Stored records
BEGIN
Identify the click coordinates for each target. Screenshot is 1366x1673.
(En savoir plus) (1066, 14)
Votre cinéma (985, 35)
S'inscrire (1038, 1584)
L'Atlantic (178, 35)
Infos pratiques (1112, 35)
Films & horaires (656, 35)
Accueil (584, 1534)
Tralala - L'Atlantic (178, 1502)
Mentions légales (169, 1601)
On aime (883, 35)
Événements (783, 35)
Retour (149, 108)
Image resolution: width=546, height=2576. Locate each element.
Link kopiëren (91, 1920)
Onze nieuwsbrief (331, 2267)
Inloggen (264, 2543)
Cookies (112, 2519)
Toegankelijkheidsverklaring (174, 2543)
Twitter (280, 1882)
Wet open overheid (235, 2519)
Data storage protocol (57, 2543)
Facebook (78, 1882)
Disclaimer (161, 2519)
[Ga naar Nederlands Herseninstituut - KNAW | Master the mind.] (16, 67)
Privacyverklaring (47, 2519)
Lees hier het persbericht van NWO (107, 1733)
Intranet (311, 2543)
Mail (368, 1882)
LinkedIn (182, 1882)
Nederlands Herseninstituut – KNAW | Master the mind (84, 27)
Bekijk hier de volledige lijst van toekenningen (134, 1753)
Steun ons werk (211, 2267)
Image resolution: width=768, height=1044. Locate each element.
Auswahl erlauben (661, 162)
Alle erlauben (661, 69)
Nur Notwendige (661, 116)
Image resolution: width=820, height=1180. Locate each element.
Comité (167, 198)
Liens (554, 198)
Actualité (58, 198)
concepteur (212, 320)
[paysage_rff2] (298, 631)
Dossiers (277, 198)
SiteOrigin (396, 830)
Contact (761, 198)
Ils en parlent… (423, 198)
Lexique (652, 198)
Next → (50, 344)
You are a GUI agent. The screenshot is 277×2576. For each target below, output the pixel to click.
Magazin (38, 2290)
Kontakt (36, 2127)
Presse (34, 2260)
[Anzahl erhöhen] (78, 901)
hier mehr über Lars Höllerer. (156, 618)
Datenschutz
END
Activity: Could you transcribe the records in full, exactly?

Exercise solution:
Identify the click coordinates for each target. Screenshot is 1366x1673.
(En savoir plus) (1066, 14)
Votre cinéma (985, 35)
S'inscrire (1038, 1584)
L'Atlantic (178, 35)
Infos pratiques (1112, 35)
Films & horaires (656, 35)
Accueil (584, 1534)
Tralala - L'Atlantic (178, 1502)
Mentions légales (169, 1601)
On aime (883, 35)
Événements (783, 35)
Retour (149, 108)
Image resolution: width=546, height=2576. Locate each element.
Link kopiëren (91, 1920)
Onze nieuwsbrief (331, 2267)
Inloggen (264, 2543)
Cookies (112, 2519)
Toegankelijkheidsverklaring (174, 2543)
Twitter (280, 1882)
Wet open overheid (235, 2519)
Data storage protocol (57, 2543)
Facebook (78, 1882)
Disclaimer (161, 2519)
[Ga naar Nederlands Herseninstituut - KNAW | Master the mind.] (16, 67)
Privacyverklaring (47, 2519)
Lees hier het persbericht van NWO (107, 1733)
Intranet (311, 2543)
Mail (368, 1882)
LinkedIn (182, 1882)
Nederlands Herseninstituut – KNAW | Master the mind (84, 27)
Bekijk hier de volledige lijst van toekenningen (134, 1753)
Steun ons werk (211, 2267)
Image resolution: width=768, height=1044. Locate each element.
Auswahl erlauben (661, 162)
Alle erlauben (661, 69)
Nur Notwendige (661, 116)
Image resolution: width=820, height=1180. Locate each element.
Comité (167, 198)
Liens (554, 198)
Actualité (58, 198)
concepteur (212, 320)
[paysage_rff2] (298, 631)
Dossiers (277, 198)
SiteOrigin (396, 830)
Contact (761, 198)
Ils en parlent… (423, 198)
Lexique (652, 198)
Next → (50, 344)
You are a GUI agent. The screenshot is 277×2576. For each target below, output the pixel to click.
Magazin (38, 2290)
Kontakt (36, 2127)
Presse (34, 2260)
[Anzahl erhöhen] (78, 901)
hier mehr über Lars Höllerer. (156, 618)
Datenschutz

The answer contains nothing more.